Straight Talk

KC9QPM and N9IO Lexan Panel

KC9QPM and N9IO displaying the patch panels they made for the two FT5ZM operating sites.  The feedlines from the antennas will terminate at the panels.  Transmit lines from the amplifiers will plug into these terminations.  This makes changing antennas very easy and avoids having to find the right antenna lead when you want to change bands.

SEDCO photo

Jerry, WB9Z, hauled a load of coax, wire, and other Amsterdam Island DXpedition supplies to the recent SEDCO meeting. The material has been moved to our staging warehouse in Atlanta. It and material already at the warehouse will be made ready for shipment to New Zealand in mid October. Those in the photo from left to right are: K4MQG, N4GRN, K4UEE, WB9Z, and W3OA.

18 thoughts on “Straight Talk

  1. Hello to the team

    I estimate your effort, spending money and time. But I do not estimate the big SPLIT and not telling from where to where the SPLI ist. Thats not fair.

  2. Hi Guys. As expected the pilups are so big so big that should appreciat if operator define the split to have some discipline, because there are lids calling from TX freq until 60 khz up…
    10 and 20 CW is worked, but very need the log search to confirme it it is or not in log.
    My questiopn is where is the log to serach it?

    Its a nice operation and enjoy the expedition…
    best regards to all of you
    73 de Jose CT1AOZ

  3. Hello,
    quite some poor operators for such a large operation. They do not announce the split ! I listen for them for the last hour and the op probably mentioned ‘5up’ once or twice. Reality is the split is much larger ? Also, they work only specific regions, why do they not announce it ? Like ‘JA only until 8:00 Z’ And yes, announcing the callsign at least every once in a while would be nice, too.

  4. I’m enjoying trying to working the DXpedition on bands. Only have 3 so far, but it has made me pay attention to the propogation charts and times. Thanks for the operation, looking forward to working you on more bands/modes.

  5. Hey Guys;
    Great dxpedition, great ops. Large pile ups of course require large splits.
    A bit of patience and skill is required along with decent rig will make the contacts
    Those who have neither are the frustrated jammers especially on cw.
    Best wishes and luck.

  6. de WB9LUR … If you are trying to work them and are frustrated – don’t give up! We are all dealing with the jammers, spammers, UP police and big guns with ERP’s in the mega-kilowatt range. But the ops at FT5ZM are good and they try very hard to pull you out. I’m only running 100 watts – ground mtd vertical (on 10-15-20-40M) and inverted “V” at 20 feet (on 30m) here … first QSO on 20m was sheer good luck but on 30m it took a lot more work … don’t give up!

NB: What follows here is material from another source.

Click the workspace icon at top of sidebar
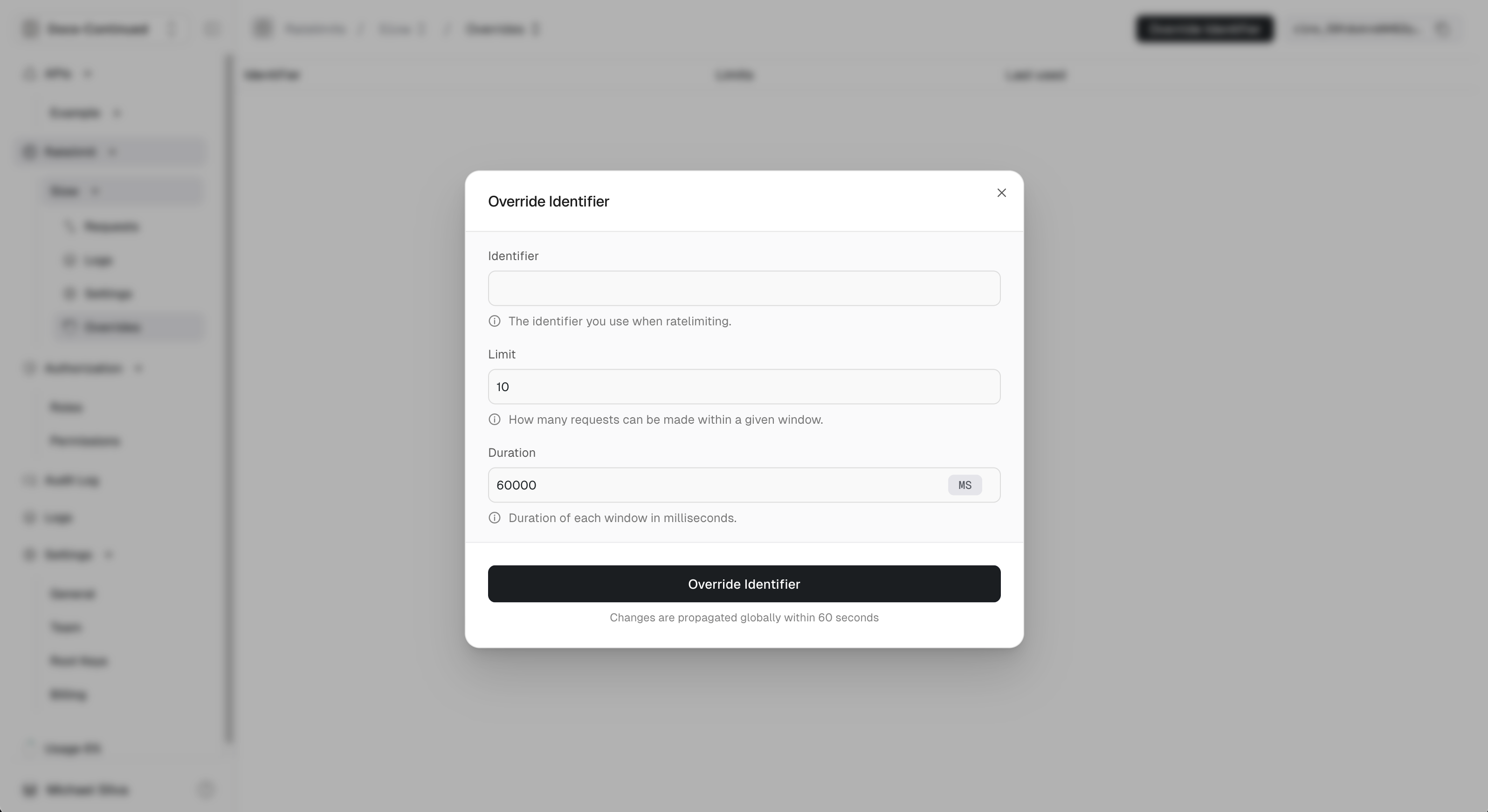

  7. Nice job guys. Safe travels. The operators are ding a fine job considering the lids that are jamming the transmit frequency. Best of luck and thank you for your efforts

  8. Really sharp and patient operators, and a good job with antennas. Actually heard them on 160 over my minus 90 dBm noise, and the op was steadily and clearly working each Q. Amazing 20 dB above noise on 80, and they heard my 100 ft random wire at 20 ft & 100 watts from the south left coast. Impossible, but they did it! Only took 6 calls!. 20 was not a lot harder- same antenna. Ive been on the other end of the pileups (VP6DX), and these folks are doing very very well indeed.

  9. Considering that Amsterdam Island is literally on the opposite side of the world from me, I think the strength of their signals on certain bands have been absolutely tremendous. At one point their 17M CW signal was S9 making me wonder if it was real after I worked them. Fortunately, I was in the log so it was!

  10. I was worry to not contact them. Anyway professional behaviour of the whole team make me quite and relaxed. 15 QSOs is the unexpected result and and obvioyly I am extremely happy, especially on 40 m where my conditions are restricted to a low power and a simple dipole not so high above the ground (thank you Andrew). So, thank you guys, thank you all of you for the nice and superb job you did.

  11. Excellent job by all. I wonder how many more Q’s would have been made were it not for lids, jammers and police. At any rate, a first class operation. Well done and thank you!

  12. Thanks for the opportunity to work You on ALL bands!! – The first qso took me about 16 hours and 22 minutes of hard work. I worked 80+160+20 meters in 30 minutes many days later.

    What really exited med was my 10 meter SSB QSO from my car!! – 100 Watts (FT-857D) and an ATAS 120 mobile whip !!!